Belinda wrote: ↑Tue Jul 05, 2022 12:12 am
Immanuel Can wrote: ↑Mon Jul 04, 2022 2:15 pm
Belinda wrote: ↑Mon Jul 04, 2022 10:19 am
Lefties don't "denigrate teaching history in schools".
Around here, they do. They advocate less and less of it all the time, and only revisionist nonsense they've come up with themselves. They hate history, because it exposes their own history.
Lefties are generally much in favour of history as an academic discipline especially when it is associated with anththropology, geography, and archaeology.

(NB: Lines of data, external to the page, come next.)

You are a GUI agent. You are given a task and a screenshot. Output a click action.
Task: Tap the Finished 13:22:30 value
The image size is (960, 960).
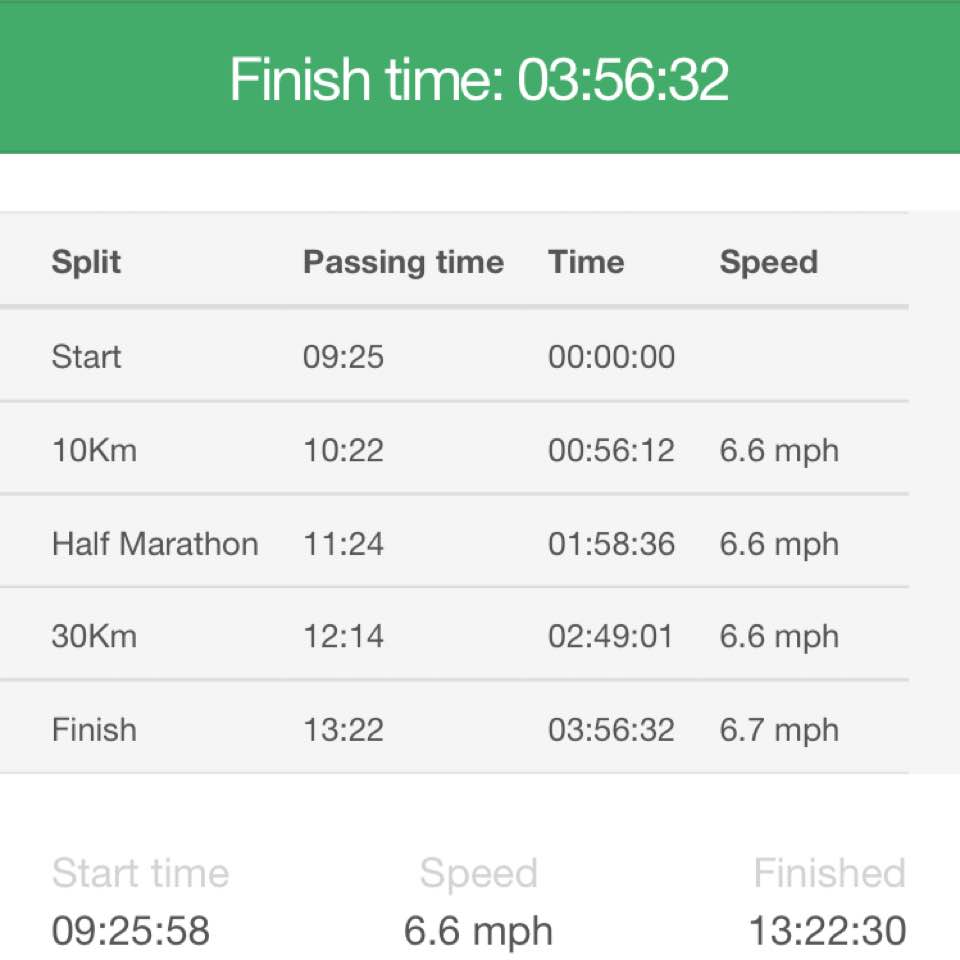coord(827,931)
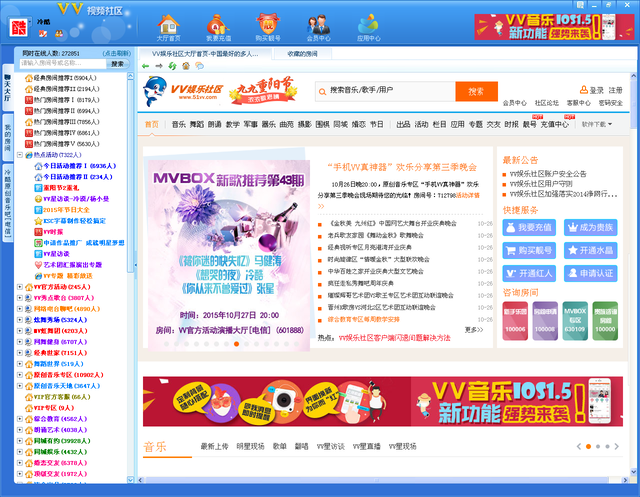This screenshot has width=640, height=497.
Task: Select the 聊天大厅 vertical side tab
Action: (7, 90)
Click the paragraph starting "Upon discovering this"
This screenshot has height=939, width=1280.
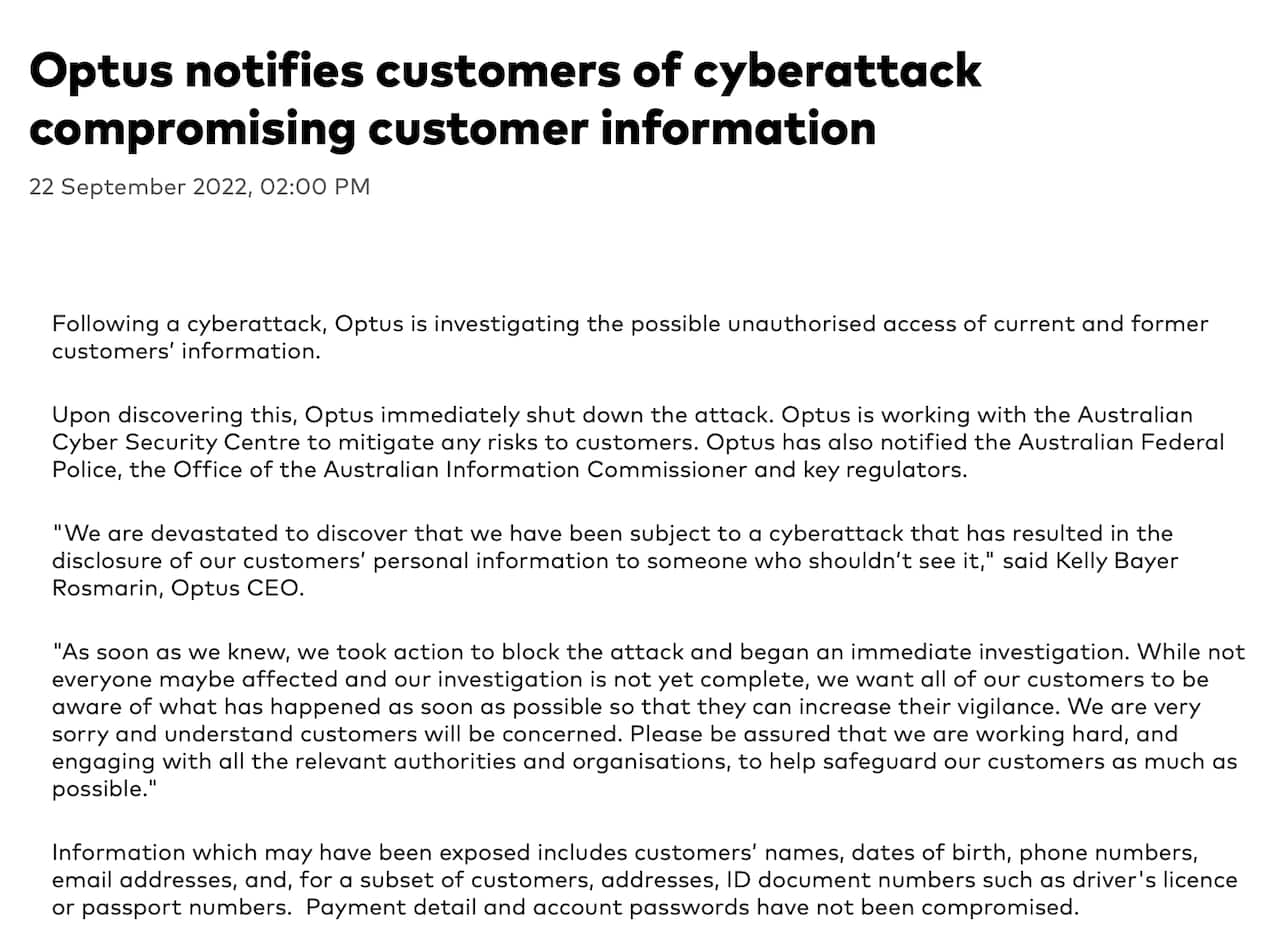pyautogui.click(x=638, y=442)
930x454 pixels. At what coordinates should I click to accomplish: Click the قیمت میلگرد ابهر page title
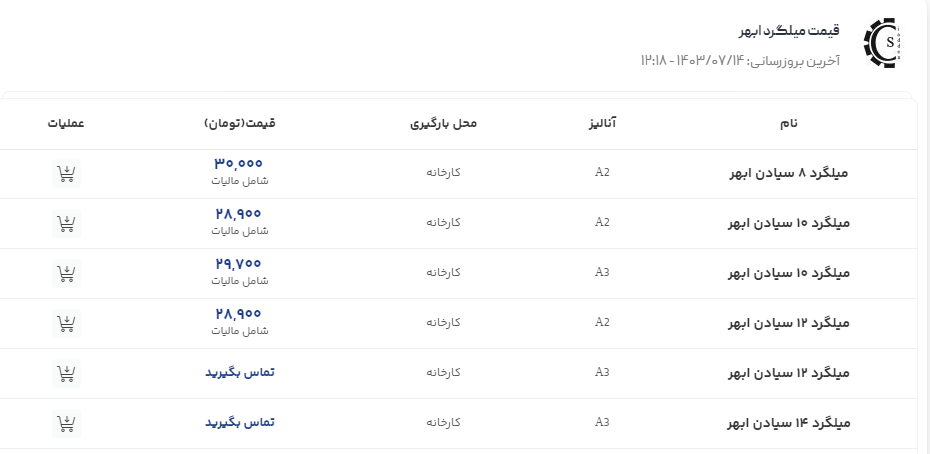pos(787,30)
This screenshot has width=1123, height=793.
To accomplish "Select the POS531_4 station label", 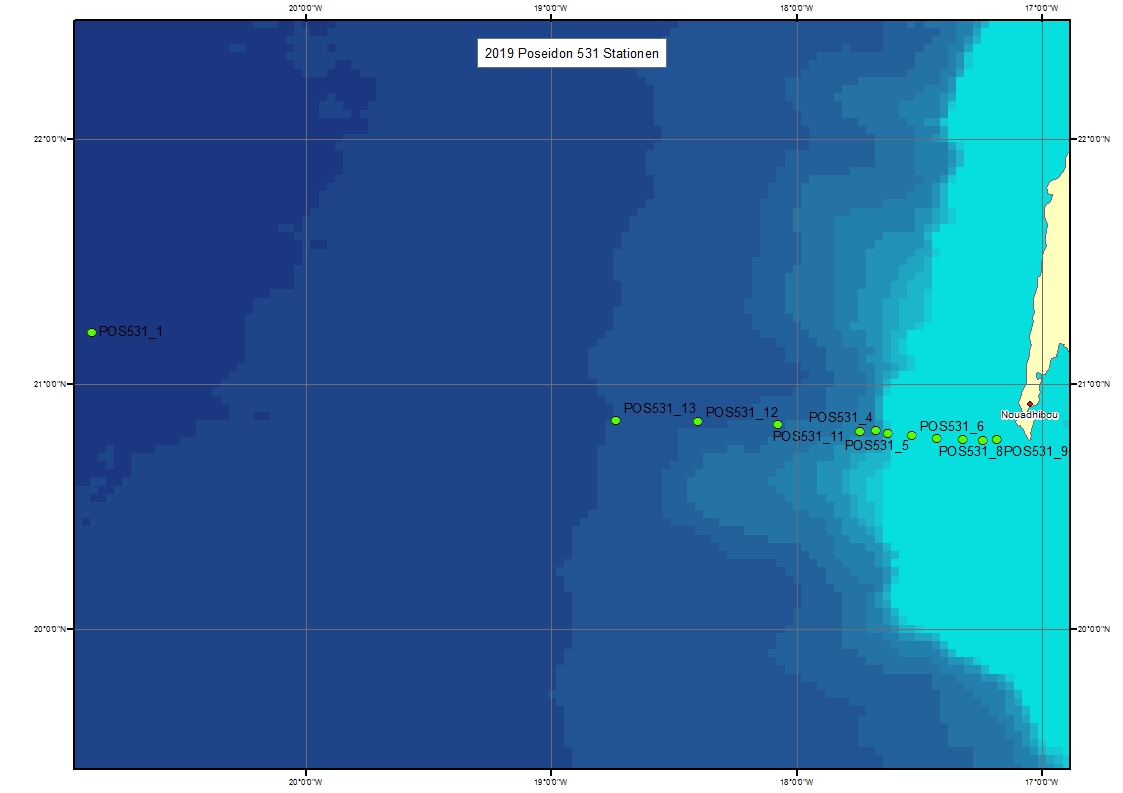I will click(840, 417).
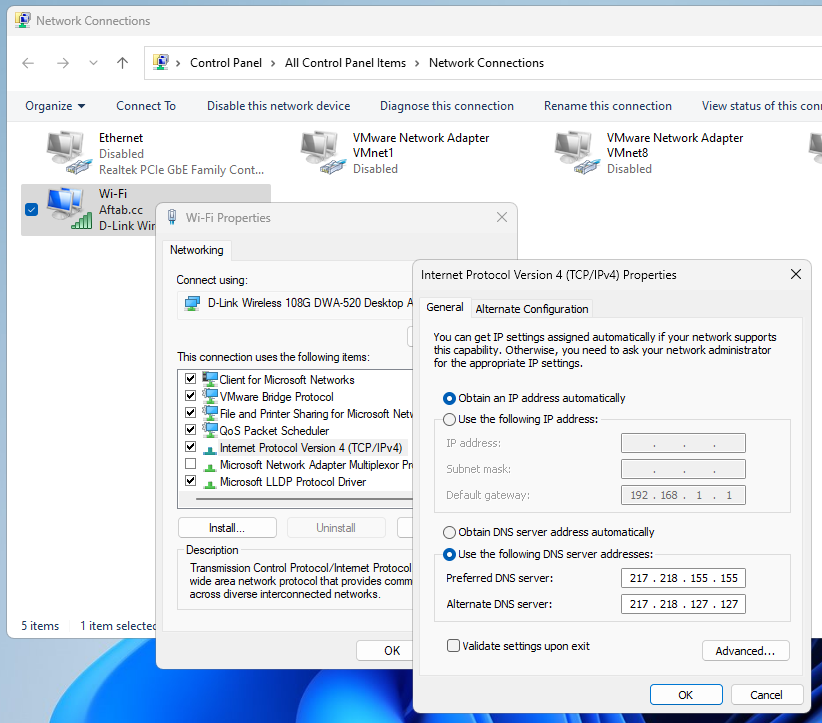The width and height of the screenshot is (822, 723).
Task: Choose Use the following IP address
Action: point(450,419)
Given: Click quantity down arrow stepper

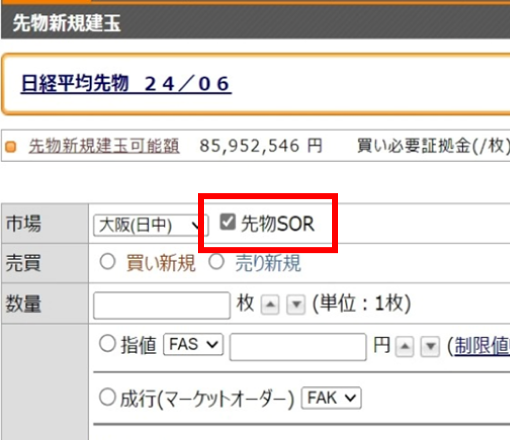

More like the disciplineless "disciplines," like Queer Studies, Women's Studies, Educational Studies...and just about half of the new Humanities pseudo-studies, none of which have an actual specific methodology of their own, but instead try to pirate the various methods of other disciplines and turn them to propagadistic uses. They insist that disciplined subjects, subjects that use logic, data, evidence, science, and so on are just "white privilege" or "male privilege" subjects, and thus should be disregarded. Likewise history: so long as they can play fast-and-loose with the historical facts that are allowed, they'll refer to it selectively; but the minute it crosses them, they'll accuse it of being "too male" or "too white" "being written by the winners" or "supporting colonialism," and deny its value altogether.
As for reportage, higher secondary and tertiary education aims to give students the mental tools to sort the lies from the truths.
That's hilarious. No, that's not what it does. It used to claim to do that. Now it just indoctrinates with "critical consciousness" (their term) which is actually the opposite of critical thinking, though they want you to think it's the same. "Critical consciousness" is nothing but Marxist analysis. Your academic prowess is now measured by your ability to repeat, in various forms, the errant doctrines of a dead, upper-middle-class white male.
Where is "around here" ? Your sample is not large enough .
You don't know that. You don't know where "here" is, or how large.
Humanities disciplines are usually history-based.
That's an odd claim...and not true, of course.
History as an academic discipline has a large component of scientific rigour.
It used to have. Now, it does not. It's been taken over by the Woking Dead. They propose a "new historiography," in which truth doesn't matter. The 1619 Project is a fine example of that.
Your own point of view seems to be that all historians are engaged in trying to influence people.
I never said that. As with all disciplines, there are good and bad, ethical and unethical proponents.
Social sciences are rigorous and psychology in particular makes much use of statistical analysis.
Again, it used to...but now, does not.
Instead, it, like so many other professions, bows to the dictates of a politically-correct ethos in which no truth matters. That's why they're punished by law, in many places, for failing to provide "affirming therapy" to the mentally ill. It has nothing to do with truth, data, science or facts; it's all about political correctness now.
No anthropologist is unaware of the limitations of the craft during fieldwork and there are strategies such as participant observation for making the findings more objective.
Anthropology, even at its best, is extremely unscientific and speculative. It's always been that way. It's a very marginal discipline.
In terms of "hardness" of science, like logic, factuality, data, and evidence, it goes roughly like this: the "hard sciences" are first physics, then chemistry, then biology; then maybe history, psychology, sociology...on the other extreme end used to be anthropology. It's never been a true "hard science." It's always been a bit shady.
Nowadays, it's completely shady. It's deeply infected with neo-Marxist nonsense, and almost nothing that doesn't play that tune gets tenure, publication, lectures, and other academic privileges. Just try to be a conservative thinker in the "soft sciences" today! Good luck if you want any opportunities at all.
And I wasn't talking about you personally. I was just sharing how the academy operates these days. Especially in the Humanities and Education, it's basically a propaganda machine and little more.